**ABOUT THIS TASK**
Every line with the string "settings" in it belongs in your answer, so copy them all from the data.

........

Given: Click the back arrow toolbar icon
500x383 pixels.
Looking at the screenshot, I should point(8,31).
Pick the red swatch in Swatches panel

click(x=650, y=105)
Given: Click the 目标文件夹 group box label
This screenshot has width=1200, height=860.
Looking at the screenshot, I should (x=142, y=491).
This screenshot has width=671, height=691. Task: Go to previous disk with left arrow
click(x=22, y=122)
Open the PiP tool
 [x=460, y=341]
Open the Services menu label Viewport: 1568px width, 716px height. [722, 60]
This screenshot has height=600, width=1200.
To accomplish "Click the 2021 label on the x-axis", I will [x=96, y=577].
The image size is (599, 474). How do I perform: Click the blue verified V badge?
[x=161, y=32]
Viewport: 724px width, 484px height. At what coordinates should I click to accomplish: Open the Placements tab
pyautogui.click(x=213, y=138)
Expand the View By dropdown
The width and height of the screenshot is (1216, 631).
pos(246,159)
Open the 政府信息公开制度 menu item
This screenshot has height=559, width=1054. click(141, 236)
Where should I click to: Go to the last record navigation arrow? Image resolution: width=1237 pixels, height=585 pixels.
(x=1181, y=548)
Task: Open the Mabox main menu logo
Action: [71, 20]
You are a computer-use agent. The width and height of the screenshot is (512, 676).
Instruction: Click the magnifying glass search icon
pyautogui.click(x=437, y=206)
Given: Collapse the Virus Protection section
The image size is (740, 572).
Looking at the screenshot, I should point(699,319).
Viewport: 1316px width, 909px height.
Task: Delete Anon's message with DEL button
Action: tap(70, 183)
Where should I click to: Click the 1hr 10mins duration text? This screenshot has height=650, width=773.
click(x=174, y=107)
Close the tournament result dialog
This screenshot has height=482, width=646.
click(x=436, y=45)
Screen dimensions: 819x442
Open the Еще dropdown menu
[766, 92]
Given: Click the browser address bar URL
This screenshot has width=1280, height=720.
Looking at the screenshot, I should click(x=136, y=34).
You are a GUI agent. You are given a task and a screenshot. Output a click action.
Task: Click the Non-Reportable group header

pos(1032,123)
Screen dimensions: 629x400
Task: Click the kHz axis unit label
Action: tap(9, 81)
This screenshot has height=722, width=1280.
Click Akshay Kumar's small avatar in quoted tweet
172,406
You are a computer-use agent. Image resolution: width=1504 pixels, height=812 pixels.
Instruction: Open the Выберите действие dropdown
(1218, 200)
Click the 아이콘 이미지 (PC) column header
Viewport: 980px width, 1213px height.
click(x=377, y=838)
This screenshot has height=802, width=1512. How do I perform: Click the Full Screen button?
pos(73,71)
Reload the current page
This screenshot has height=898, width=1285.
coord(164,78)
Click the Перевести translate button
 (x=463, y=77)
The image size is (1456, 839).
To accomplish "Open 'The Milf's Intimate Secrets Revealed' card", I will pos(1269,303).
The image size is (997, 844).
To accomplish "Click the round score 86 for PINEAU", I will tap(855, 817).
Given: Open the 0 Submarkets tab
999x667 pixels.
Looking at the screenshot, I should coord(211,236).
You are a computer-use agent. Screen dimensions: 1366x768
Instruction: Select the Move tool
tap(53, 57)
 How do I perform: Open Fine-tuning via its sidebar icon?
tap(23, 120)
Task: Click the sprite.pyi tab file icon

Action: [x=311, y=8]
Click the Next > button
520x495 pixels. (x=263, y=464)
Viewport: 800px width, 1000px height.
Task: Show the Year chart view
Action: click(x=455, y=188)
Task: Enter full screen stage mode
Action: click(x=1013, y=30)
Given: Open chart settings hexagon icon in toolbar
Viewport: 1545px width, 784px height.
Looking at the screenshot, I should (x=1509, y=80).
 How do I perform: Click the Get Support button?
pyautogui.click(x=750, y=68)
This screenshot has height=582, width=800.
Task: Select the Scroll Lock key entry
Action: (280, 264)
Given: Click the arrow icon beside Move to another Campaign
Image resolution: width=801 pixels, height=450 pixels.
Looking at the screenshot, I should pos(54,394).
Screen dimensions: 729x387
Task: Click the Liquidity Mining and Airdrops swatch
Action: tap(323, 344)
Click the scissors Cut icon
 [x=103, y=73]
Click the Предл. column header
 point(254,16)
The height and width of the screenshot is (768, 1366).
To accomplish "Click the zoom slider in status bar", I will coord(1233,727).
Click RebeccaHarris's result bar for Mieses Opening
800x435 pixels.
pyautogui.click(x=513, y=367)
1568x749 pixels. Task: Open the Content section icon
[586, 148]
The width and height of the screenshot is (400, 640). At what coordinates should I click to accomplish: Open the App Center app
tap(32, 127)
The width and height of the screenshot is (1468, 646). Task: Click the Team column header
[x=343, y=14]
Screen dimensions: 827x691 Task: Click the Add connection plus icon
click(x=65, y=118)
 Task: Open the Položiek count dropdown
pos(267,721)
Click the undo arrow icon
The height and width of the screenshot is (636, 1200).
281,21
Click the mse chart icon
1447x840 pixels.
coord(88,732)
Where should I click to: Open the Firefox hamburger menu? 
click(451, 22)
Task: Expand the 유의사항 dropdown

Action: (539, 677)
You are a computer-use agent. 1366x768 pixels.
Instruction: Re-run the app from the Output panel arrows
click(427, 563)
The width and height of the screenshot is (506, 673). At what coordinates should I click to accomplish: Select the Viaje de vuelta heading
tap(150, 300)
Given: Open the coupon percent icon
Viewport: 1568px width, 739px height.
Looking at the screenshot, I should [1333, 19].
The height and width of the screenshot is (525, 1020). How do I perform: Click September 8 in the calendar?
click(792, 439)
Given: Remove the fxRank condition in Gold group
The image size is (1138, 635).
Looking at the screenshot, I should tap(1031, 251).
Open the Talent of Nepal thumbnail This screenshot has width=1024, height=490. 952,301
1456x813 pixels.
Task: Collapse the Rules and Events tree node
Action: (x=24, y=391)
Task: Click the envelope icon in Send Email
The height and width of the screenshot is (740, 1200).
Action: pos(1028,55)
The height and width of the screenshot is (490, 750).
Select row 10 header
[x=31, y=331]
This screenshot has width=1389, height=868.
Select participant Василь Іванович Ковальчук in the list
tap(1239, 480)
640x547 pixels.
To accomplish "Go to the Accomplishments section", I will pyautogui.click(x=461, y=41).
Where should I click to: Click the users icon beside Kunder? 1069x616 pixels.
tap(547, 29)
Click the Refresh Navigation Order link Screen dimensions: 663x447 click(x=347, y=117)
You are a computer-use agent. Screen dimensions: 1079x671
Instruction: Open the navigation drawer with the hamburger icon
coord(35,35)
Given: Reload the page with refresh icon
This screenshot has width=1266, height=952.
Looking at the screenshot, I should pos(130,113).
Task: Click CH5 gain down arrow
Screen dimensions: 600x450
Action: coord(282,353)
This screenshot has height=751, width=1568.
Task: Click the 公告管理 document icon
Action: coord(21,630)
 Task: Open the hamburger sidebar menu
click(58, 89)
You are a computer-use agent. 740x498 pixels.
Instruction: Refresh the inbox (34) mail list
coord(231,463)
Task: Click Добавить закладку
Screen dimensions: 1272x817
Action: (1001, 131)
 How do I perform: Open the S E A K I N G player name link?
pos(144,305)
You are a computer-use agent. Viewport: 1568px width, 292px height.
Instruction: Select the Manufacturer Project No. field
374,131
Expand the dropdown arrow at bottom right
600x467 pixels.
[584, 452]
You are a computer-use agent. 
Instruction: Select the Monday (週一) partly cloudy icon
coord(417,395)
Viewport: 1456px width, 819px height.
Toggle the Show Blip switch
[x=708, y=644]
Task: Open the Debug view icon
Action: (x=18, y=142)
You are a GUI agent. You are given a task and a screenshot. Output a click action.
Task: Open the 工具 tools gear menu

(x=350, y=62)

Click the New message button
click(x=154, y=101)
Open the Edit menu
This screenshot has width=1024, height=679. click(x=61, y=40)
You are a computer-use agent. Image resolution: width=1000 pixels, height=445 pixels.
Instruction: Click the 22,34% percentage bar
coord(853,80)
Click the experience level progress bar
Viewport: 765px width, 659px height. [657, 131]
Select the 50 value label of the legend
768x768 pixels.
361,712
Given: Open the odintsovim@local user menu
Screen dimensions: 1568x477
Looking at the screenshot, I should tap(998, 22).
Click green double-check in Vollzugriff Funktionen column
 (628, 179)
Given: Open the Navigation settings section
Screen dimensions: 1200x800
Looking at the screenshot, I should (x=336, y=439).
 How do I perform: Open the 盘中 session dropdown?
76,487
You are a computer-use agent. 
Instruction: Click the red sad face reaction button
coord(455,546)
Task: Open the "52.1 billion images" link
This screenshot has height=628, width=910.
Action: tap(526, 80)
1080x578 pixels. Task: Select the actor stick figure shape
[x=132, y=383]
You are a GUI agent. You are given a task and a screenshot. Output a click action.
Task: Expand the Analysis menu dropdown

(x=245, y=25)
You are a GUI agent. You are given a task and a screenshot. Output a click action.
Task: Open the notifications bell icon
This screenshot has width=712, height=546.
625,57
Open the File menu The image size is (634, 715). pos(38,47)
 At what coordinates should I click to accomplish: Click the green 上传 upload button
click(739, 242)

........

**EXERCISE RESULT**
Given: Open chart settings hexagon icon in toolbar
Given: Open the Navigation settings section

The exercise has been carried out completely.